Speaker(s): Irina Sandomirskaya (Södertörn University)

Viktor Shklovsky always wished to belong to his current reality and denied the past any value as long as it was considered as heritage. Historical research, according to Shklovsky, was only useful for the understanding of the present, the past being merely the product of a "revolutionary choice" of today. With time, however, he found himself increasingly engrossed with history, apparently in parallel to, and at a relatively safe distance from, the evolution of Stalinist official historicism. As opposed to socialist realist positivism, Shklovsky was working towards critical reflection, a task that proved quite challenging not only under the rule of Stalin's censorship but also after Stalin's death when memory of the recent past was admitted in public discussions, albeit selectively and tendentiously. In this Slavic Colloquium event, Prof.
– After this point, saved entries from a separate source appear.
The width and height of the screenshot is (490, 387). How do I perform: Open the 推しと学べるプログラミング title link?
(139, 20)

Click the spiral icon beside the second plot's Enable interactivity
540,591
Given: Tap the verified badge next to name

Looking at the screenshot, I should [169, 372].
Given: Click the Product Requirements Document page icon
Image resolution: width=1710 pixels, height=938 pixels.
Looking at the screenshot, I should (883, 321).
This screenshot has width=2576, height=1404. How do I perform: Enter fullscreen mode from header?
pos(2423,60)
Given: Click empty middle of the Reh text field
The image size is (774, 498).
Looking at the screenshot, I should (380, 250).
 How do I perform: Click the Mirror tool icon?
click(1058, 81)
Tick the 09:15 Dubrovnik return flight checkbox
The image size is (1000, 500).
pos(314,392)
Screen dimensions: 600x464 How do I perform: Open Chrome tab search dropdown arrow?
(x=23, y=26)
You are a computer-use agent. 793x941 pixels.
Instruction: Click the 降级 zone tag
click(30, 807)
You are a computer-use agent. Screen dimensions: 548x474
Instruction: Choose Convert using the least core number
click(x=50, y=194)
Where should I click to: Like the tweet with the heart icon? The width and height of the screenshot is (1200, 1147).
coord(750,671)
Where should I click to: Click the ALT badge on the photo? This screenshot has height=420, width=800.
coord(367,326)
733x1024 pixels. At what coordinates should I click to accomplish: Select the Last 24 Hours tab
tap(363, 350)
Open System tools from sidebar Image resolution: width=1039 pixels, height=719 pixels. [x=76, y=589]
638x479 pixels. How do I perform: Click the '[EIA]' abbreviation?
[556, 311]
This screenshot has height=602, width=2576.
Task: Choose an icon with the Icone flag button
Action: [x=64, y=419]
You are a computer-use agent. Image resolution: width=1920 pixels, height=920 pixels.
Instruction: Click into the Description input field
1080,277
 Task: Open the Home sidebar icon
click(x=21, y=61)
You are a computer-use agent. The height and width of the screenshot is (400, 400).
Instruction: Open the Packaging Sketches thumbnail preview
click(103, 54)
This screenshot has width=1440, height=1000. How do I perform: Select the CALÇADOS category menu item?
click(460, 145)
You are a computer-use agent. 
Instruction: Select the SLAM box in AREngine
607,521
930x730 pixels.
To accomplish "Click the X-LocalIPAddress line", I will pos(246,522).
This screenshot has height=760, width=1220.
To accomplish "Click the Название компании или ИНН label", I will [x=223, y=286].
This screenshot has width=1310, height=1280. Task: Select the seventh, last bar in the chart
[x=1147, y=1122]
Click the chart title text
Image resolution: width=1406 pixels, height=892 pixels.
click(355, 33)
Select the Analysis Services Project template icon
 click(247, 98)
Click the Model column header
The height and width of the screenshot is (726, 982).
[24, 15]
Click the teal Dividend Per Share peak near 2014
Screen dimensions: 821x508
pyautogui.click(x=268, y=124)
Irina Sandomirskaya will attempt to trace Shklovsky’s views of time and history in their evolution, with special attention to his critique of memory, a project that even nowadays has not lost its relevance.
 
Irina Sandomirskaya is Professor of Cultural Studies at the Centre for Baltic and East European Studies at Södertörn University (Sweden). Her research focuses on 20th-century Russian literature, film, language, and literary theory. She is the winner of the 2013 Andrei Bely Prize in the humanities for her book Blokada v slove: ocherki kriticheskoi teorii I biopolitiki iazyka (Moscow: NLO).